Battle One: The Conversion That Didn’t Exist

The goal was simple:
When someone clicks the “Continue to Indiegogo” button, we want to know. One click. One event. Easy.
 
Google said: absolutely not.
“Incorrectly configured,” it repeated. Over and over and over.
 
So we clicked, tested, deleted, recreated, cursed, refreshed, and refreshed again. And then the award-winning message of the year:
“No measurable tags found.”
For a moment I wondered if this was philosophical. Maybe Google was trying to tell us something deeper. Maybe none of us truly have measurable tags in life. Maybe happiness cannot be found in numbers, but within—
 
No.
It was just broken.
 

Battle Two: The Enemy Called Redirect

Then we discovered that our website is sometimes too smart for its own good. Whenever we tried to test the new indiegogo.html, the page immediately shoved us elsewhere.
 
Trying to capture it felt like trying to photograph a cheetah. You focus… and it’s gone.
 
“I commented it out, I swear! Why is it still redirecting?!”
Google, still roasting us: “Incorrectly configured.”
 
First signs of emotional damage appeared here.
 

Battle Three: The Missing ID That Wasn’t Missing

Then came the plot twist:
Everything was already in place.
The IDs were correct.
The tags were correct.
The structure was correct.
 
And Google Ads?
Still: “Incorrectly configured.”
One more time.
Just in case we weren’t frustrated enough.
 
Anyone who thinks digital advertising is boring is welcome to read this log entry and reconsider their life choices.
 

Battle Four: And Suddenly… It Worked

And then — out of nowhere, after days of debugging, screaming, adding tags, removing tags, and checking code like paranoid raccoons digging through the trash — something happened.
 
A small window appeared on the screen:
“Conversion test triggered successfully.”
Silence.
A moment of disbelief.
And then an explosion of joy loud enough to scare the neighbors.
 
It was like trying to clip a ski boot for an hour — and suddenly it snaps perfectly into place.
 
Victory.
Pure victory.
 

Battle Five: Real Backers

But in the end, this whole ordeal is not about tags, events, tracking IDs, or the psychological damage inflicted by Google Tag Manager.
 
It’s about finding real people — the ones who look at our story and say:
“Yes.

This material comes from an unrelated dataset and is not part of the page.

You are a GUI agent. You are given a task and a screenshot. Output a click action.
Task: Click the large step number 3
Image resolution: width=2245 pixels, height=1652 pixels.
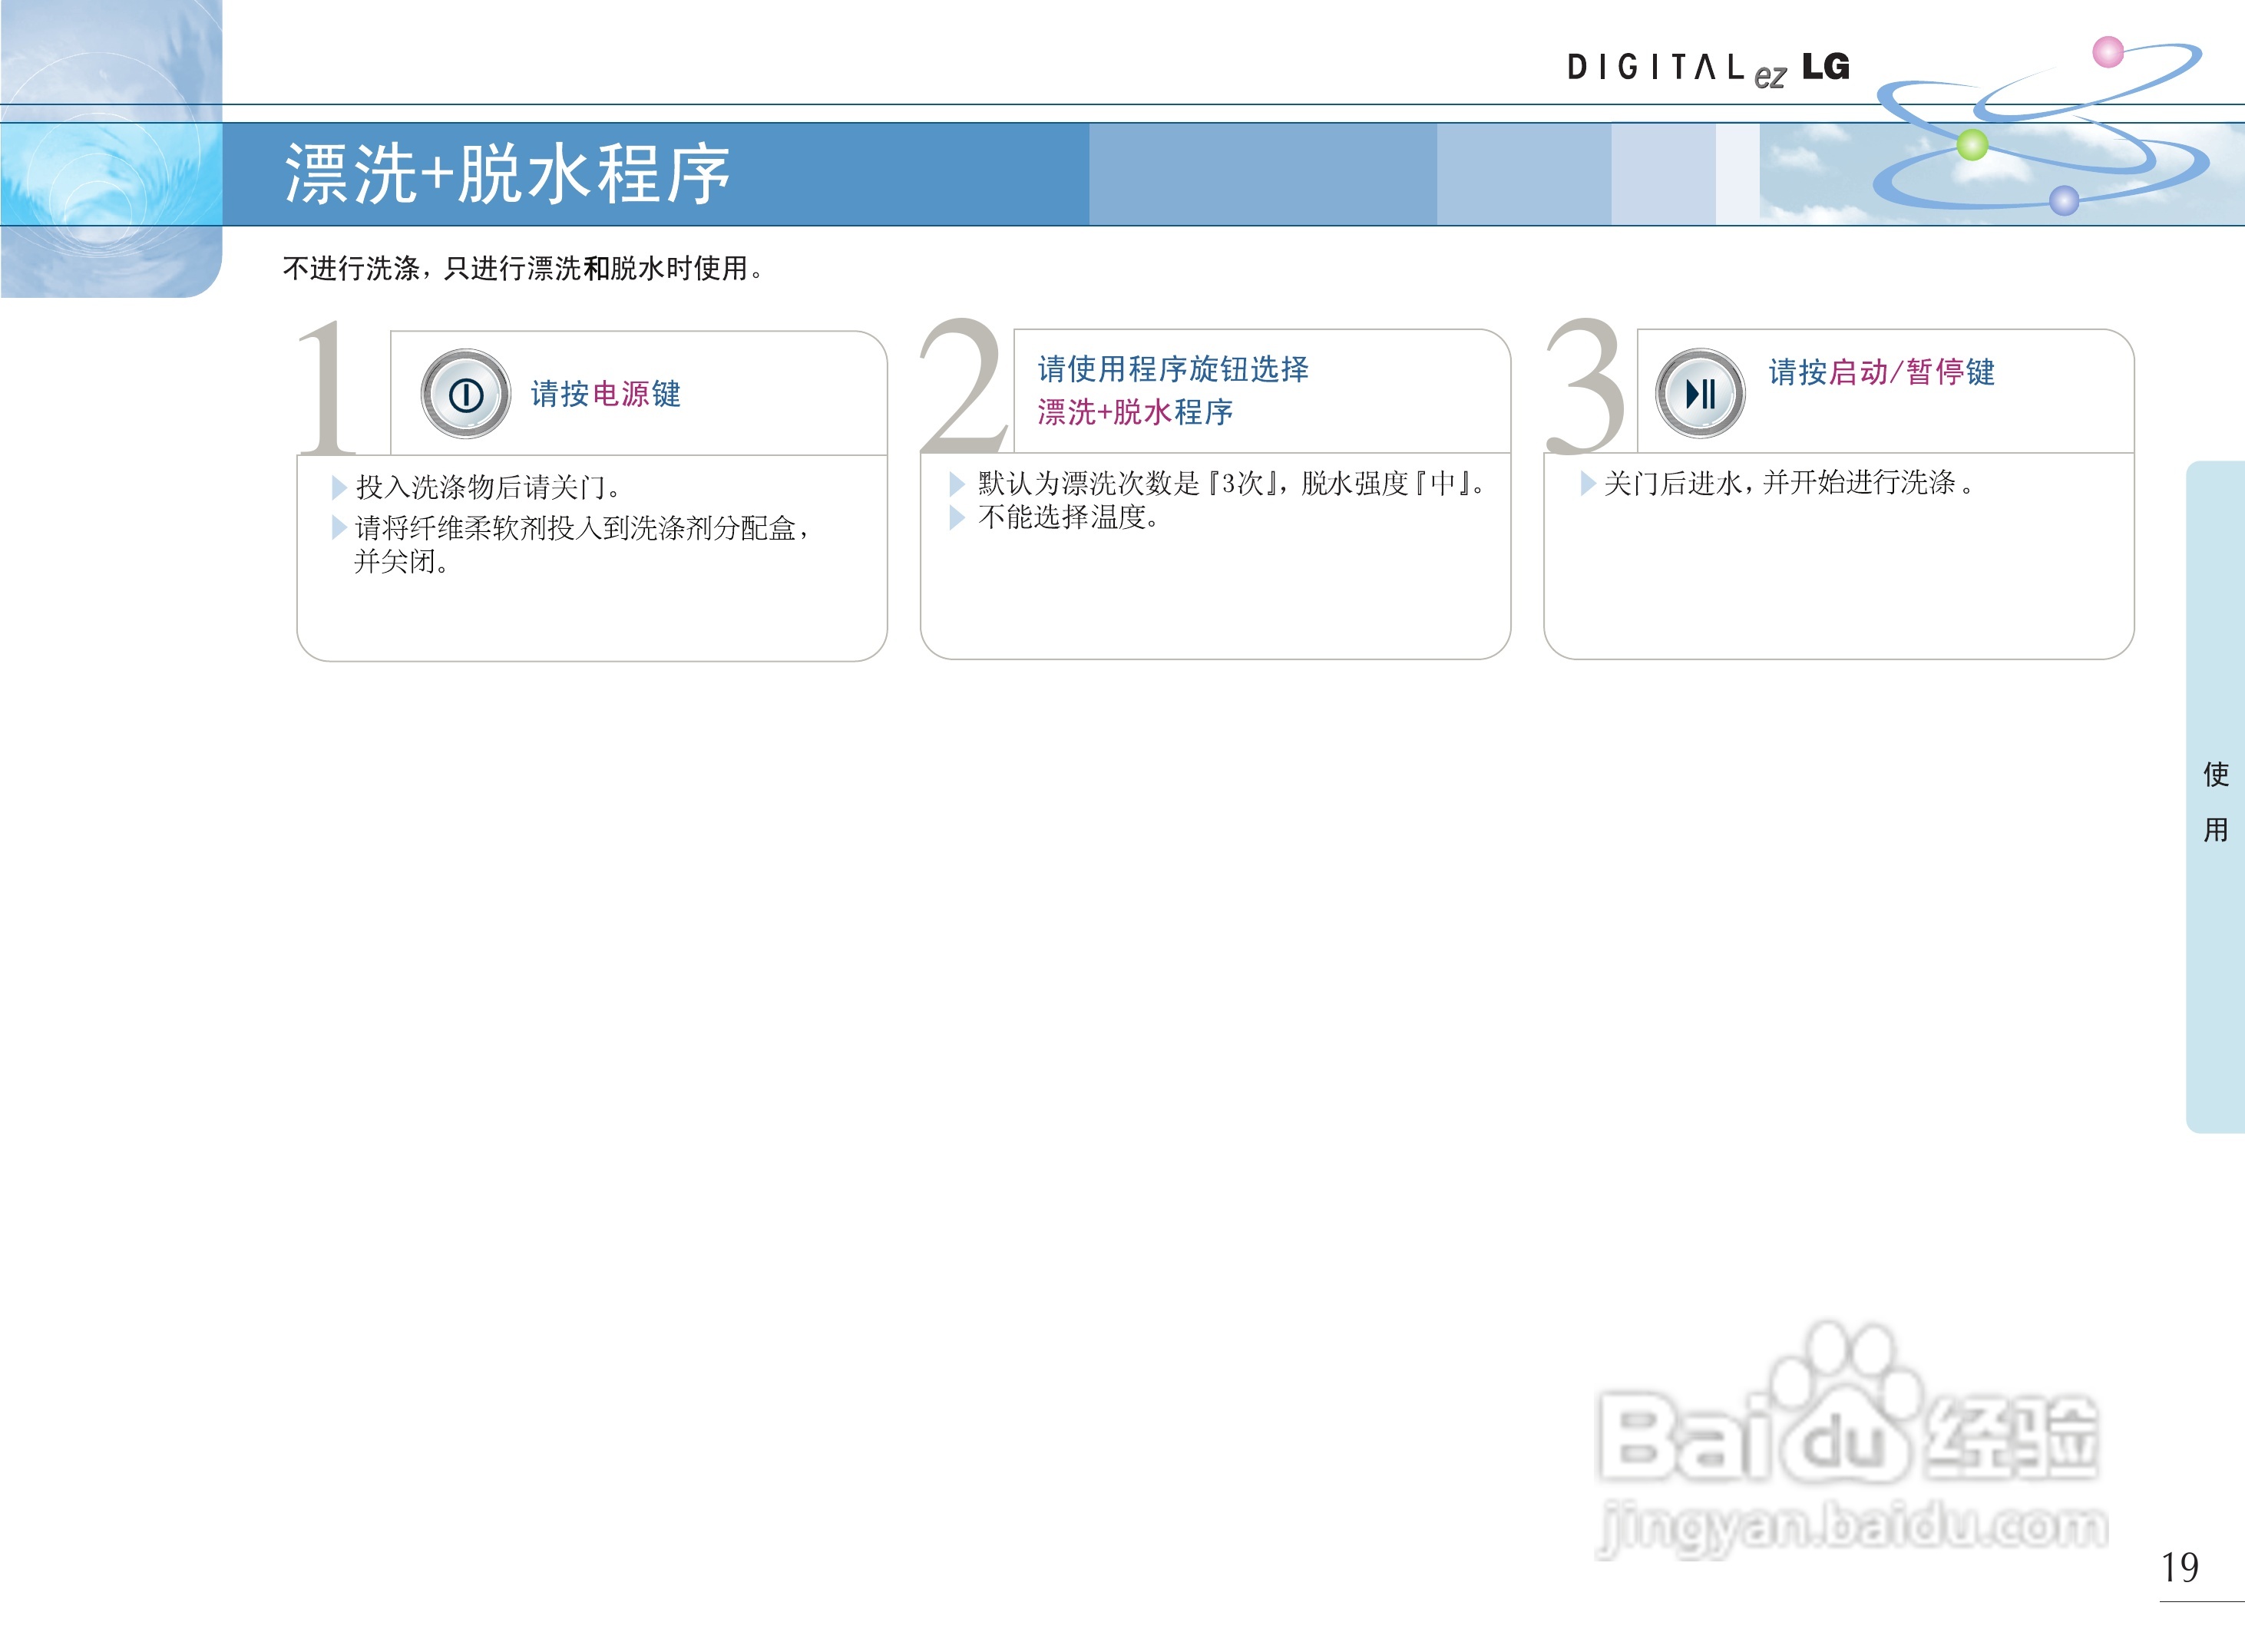point(1584,386)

I want to support this. I want to be part of it.”
Maybe there will be a few.
Maybe hundreds.
Maybe so many that we’ll have to buy a bigger boat.
(Please, universe, give us that problem.)
 
But now that the digital walls have finally collapsed…
…we can start reaching those who feel the same spark we do.
 
And that — finally — feels like the true beginning of our journey.